STATED TASK »
Copy the material word for word, from its first line through the line with "Select the section", including that line.

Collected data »
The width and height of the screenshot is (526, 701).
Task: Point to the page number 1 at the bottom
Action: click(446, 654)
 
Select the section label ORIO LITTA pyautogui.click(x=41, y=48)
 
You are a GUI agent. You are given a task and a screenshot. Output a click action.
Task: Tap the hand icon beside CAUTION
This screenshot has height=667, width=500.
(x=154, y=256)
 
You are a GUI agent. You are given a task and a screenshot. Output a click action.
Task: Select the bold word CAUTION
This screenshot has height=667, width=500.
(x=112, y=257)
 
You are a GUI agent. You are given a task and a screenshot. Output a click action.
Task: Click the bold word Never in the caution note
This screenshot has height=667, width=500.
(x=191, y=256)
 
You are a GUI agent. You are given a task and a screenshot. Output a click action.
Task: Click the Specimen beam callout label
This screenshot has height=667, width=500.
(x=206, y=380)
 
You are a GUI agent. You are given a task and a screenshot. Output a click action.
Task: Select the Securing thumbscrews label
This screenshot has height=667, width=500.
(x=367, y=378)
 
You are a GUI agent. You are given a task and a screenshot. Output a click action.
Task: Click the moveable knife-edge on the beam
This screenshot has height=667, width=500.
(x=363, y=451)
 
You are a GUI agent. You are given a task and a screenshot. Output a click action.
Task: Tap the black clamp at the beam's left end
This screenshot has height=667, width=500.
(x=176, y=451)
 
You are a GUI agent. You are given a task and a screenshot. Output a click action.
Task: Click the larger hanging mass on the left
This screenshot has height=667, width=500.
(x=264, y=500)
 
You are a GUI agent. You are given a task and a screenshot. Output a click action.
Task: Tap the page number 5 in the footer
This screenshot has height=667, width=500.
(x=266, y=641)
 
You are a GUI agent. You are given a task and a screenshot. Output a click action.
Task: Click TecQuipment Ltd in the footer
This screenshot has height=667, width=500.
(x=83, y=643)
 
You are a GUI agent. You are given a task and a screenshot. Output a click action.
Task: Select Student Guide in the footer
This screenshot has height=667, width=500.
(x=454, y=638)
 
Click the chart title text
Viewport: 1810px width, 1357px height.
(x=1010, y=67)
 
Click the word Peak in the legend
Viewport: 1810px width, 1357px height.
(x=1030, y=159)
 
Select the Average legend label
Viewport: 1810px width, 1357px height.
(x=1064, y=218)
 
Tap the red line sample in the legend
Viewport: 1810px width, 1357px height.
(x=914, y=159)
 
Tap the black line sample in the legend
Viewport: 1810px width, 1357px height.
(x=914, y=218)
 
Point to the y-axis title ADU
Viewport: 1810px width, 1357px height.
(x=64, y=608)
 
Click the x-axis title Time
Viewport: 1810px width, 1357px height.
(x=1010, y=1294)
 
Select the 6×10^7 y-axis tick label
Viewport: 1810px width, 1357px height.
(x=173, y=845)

RESPONSE BELOW »
The width and height of the screenshot is (526, 701).
Task: Point to the page number 1 at the bottom
Action: click(446, 654)
 
Select the section label ORIO LITTA pyautogui.click(x=41, y=48)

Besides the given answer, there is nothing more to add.